Direction:
Pick up the Python CSV exercise on cholesterol values right after its final line and keep writing it.

Calculate the _average_ and the _highest (max)_ cholesterol value based on the data available in the dataset.


In [None]:
# Step 1: Import csv module
import csv

In [None]:
# Step 2: Read the csv file
diabetes_file = open("diabetes.csv")
diabetes_data = csv.reader(diabetes_file)

In [None]:
# Step 3: Iterate through csv data

diabetes_file.seek(0) # Reset the read position of the file object
headers = next(diabetes_file)
diabetes_data = csv.reader(diabetes_file)

# Hint: you'll need to declare variables to store average and maximum cholesterol here (outside of the loop)
# Hint: You might want to check and see if the data actually exists!
for row in diabetes_data:
    
    # replace this code with your average a max calculation code
    print(row[1]) # print only the values for the chol column

## CSV files - Challenge 1 Solution

Calculate the _average_ and the _highest (max)_ cholesterol value based on the data available in the dataset.

Element and text location data:

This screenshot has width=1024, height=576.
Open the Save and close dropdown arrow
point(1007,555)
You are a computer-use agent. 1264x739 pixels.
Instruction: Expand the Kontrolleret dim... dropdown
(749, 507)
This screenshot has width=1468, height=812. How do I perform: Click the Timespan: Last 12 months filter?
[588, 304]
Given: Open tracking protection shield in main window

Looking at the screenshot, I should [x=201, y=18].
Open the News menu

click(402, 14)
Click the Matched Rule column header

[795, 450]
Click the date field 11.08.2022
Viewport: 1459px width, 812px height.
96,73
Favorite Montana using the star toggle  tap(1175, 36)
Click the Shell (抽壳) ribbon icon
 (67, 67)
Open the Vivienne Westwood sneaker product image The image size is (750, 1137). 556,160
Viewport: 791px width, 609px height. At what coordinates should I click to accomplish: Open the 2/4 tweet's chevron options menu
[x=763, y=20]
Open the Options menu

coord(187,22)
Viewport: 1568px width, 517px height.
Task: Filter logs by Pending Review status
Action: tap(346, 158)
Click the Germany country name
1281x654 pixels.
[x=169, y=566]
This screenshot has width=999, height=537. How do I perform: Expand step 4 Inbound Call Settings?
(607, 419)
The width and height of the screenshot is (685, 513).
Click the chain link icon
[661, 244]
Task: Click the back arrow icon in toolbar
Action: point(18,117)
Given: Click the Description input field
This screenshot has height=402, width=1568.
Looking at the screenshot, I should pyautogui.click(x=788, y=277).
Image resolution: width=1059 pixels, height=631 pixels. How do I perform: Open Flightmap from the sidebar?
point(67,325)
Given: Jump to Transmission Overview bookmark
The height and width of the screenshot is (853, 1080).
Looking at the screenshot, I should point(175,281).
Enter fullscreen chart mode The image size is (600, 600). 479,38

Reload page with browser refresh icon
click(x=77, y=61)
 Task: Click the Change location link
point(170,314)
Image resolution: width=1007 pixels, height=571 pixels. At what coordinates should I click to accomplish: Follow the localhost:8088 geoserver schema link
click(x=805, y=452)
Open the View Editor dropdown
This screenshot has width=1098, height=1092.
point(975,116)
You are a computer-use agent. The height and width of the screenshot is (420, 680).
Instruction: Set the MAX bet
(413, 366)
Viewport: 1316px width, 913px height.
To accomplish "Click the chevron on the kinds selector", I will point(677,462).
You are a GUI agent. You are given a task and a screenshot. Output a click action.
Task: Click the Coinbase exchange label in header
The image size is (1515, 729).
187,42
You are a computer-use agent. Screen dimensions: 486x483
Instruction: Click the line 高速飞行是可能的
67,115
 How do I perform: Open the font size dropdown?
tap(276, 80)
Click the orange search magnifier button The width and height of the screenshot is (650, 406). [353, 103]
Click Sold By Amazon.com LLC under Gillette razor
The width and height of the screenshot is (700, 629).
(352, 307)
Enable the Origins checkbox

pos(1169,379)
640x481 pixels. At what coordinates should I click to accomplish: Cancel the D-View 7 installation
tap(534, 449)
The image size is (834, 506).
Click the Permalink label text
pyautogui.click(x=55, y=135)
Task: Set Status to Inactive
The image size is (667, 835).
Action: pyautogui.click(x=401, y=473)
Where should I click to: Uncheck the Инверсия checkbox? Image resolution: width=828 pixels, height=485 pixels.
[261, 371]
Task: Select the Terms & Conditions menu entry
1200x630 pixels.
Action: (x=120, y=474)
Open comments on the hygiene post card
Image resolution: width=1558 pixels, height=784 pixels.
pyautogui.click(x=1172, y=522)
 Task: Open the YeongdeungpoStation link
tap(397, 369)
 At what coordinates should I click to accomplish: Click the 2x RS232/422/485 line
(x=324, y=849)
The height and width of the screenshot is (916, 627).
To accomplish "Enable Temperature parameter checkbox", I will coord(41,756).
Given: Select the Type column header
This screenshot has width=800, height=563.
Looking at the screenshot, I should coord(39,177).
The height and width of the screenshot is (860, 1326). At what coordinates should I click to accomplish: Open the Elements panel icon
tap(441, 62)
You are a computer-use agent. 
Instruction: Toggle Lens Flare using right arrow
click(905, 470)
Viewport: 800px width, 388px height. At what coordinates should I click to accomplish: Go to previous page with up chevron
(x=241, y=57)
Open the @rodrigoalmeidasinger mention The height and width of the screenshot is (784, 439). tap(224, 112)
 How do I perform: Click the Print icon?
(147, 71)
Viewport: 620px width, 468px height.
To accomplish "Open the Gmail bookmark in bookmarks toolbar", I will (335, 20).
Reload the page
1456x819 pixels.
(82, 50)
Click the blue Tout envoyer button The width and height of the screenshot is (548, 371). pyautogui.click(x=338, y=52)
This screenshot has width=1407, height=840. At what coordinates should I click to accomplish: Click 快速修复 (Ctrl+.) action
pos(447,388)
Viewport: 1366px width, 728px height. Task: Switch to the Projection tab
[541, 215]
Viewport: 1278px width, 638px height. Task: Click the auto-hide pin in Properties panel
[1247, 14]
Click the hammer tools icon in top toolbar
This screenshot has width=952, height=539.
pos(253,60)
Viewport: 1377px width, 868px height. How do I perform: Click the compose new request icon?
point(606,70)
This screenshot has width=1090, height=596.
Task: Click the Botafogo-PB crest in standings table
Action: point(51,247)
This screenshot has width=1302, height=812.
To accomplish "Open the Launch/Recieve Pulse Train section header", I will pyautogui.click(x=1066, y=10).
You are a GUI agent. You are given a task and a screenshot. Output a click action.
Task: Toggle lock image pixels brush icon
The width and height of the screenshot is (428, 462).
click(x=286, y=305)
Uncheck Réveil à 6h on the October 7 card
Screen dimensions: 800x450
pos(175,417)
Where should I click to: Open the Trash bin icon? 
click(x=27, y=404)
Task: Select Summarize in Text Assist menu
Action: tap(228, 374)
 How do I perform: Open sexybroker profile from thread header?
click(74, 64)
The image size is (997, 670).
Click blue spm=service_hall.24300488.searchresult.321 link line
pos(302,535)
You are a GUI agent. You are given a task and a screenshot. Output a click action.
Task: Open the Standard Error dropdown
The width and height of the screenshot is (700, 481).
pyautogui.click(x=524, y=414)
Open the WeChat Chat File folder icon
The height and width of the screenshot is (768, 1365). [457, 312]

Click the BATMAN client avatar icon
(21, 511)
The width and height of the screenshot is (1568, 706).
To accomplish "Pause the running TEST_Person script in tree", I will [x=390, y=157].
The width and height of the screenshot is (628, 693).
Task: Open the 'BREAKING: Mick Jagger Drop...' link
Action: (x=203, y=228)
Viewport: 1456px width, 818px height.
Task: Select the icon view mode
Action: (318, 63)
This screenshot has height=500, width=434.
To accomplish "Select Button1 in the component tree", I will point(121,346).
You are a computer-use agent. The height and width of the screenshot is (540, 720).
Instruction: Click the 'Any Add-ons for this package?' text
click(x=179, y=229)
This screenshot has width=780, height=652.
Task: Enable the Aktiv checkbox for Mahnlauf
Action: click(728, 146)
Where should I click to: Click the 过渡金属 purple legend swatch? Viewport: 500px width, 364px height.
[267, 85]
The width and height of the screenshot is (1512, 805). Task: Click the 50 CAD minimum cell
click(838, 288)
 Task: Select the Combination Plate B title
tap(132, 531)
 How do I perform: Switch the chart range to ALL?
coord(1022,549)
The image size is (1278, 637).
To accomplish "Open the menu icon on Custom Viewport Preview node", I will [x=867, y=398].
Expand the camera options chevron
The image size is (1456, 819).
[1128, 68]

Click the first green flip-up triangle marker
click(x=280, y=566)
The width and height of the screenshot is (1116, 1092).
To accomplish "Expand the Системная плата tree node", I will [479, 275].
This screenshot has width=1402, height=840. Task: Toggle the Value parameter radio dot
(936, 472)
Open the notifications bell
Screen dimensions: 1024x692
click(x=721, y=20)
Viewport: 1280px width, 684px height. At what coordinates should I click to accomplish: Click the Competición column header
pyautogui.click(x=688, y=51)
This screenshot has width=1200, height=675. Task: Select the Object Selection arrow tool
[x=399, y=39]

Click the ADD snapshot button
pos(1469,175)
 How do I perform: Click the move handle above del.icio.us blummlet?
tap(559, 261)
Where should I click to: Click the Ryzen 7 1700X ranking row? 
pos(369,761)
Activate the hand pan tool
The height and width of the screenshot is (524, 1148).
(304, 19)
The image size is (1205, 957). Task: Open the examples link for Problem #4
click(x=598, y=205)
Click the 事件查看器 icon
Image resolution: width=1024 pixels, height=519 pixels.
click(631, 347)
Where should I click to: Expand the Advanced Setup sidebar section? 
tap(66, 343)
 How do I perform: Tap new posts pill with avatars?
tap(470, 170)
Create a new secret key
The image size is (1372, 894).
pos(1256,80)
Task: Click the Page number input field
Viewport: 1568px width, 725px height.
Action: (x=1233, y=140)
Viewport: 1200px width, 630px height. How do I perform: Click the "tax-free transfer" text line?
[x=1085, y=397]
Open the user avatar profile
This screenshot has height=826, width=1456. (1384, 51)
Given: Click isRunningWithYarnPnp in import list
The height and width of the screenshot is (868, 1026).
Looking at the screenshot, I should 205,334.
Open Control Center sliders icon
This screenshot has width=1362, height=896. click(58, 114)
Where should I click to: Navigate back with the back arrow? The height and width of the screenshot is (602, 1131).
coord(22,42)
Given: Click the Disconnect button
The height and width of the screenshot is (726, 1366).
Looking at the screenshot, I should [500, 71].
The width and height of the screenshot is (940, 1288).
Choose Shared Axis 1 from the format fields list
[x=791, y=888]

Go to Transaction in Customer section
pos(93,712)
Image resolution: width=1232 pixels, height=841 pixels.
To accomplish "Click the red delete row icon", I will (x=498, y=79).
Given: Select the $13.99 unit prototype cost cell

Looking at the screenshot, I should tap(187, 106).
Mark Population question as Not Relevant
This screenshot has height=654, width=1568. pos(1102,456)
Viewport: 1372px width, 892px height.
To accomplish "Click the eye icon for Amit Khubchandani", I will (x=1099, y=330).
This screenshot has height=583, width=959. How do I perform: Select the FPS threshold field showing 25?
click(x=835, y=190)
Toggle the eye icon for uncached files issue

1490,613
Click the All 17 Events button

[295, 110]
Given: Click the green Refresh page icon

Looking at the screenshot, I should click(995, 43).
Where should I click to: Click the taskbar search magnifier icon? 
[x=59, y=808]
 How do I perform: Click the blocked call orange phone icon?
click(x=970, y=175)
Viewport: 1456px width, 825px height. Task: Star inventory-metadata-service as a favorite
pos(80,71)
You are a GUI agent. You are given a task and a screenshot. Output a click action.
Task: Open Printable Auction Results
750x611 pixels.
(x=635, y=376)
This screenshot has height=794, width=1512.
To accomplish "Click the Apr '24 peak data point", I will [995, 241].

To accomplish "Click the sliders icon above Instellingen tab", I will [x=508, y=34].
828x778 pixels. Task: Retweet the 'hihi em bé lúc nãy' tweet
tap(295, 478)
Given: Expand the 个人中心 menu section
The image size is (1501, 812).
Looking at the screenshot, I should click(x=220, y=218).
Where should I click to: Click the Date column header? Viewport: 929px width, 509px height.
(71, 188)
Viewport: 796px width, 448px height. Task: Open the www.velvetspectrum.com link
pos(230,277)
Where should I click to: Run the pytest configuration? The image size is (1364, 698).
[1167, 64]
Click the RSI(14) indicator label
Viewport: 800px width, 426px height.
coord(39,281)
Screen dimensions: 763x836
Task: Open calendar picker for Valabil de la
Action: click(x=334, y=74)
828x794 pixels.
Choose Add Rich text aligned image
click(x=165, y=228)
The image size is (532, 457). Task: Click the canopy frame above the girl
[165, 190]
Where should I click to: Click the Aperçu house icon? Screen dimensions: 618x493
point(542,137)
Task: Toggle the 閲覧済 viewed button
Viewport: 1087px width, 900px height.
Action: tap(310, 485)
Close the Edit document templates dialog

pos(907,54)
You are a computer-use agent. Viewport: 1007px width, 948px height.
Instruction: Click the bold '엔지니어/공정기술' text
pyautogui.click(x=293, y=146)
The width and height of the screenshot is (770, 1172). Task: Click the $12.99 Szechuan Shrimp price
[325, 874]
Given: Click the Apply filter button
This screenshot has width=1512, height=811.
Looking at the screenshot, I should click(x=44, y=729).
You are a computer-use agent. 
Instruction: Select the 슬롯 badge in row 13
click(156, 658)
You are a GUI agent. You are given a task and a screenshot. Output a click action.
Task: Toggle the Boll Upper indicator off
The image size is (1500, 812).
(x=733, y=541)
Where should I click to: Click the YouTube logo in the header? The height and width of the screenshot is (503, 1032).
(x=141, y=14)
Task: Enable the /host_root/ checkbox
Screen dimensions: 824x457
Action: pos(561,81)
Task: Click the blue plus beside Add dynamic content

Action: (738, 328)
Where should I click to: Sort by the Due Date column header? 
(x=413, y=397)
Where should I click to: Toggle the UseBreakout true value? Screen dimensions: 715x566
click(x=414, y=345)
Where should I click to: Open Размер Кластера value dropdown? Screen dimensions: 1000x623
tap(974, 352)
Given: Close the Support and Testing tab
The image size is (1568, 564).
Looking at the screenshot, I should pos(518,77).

The response:
In [None]:
# Step 1: Import csv module
import csv

In [None]:
# Step 2: Read the csv file
diabetes_file = open("diabetes.csv")
diabetes_data = csv.reader(diabetes_file)

In [None]:
# Step 3: Iterate through csv data

diabetes_file.seek(0) # Reset the read position of the file object
headers = next(diabetes_file)

count = 0 # Initialize a temporary counter
total_chol = 0
max_chol = 0

# Hint: you'll need to declare variables to store average and maximum cholesterol here (outside of the loop)
# Hint: You might want to check and see if the data actually exists!
for row in diabetes_data:
    
    # make sure there is a data value in the row
    if row[1] != "":            
        # convert the value to a number
        chol = int(row[1])
            
        # tabulate the total chol
        total_chol = total_chol + chol
        count = count + 1
            
        # check if the current value is the max
        if  chol > max_chol:
            # set the new max 
            max_chol = chol

print("Total: " , total_chol)
print("Count: " , count)

avg_chol = total_chol / count

print("Average: ", avg_chol)
print("Max:", max_chol)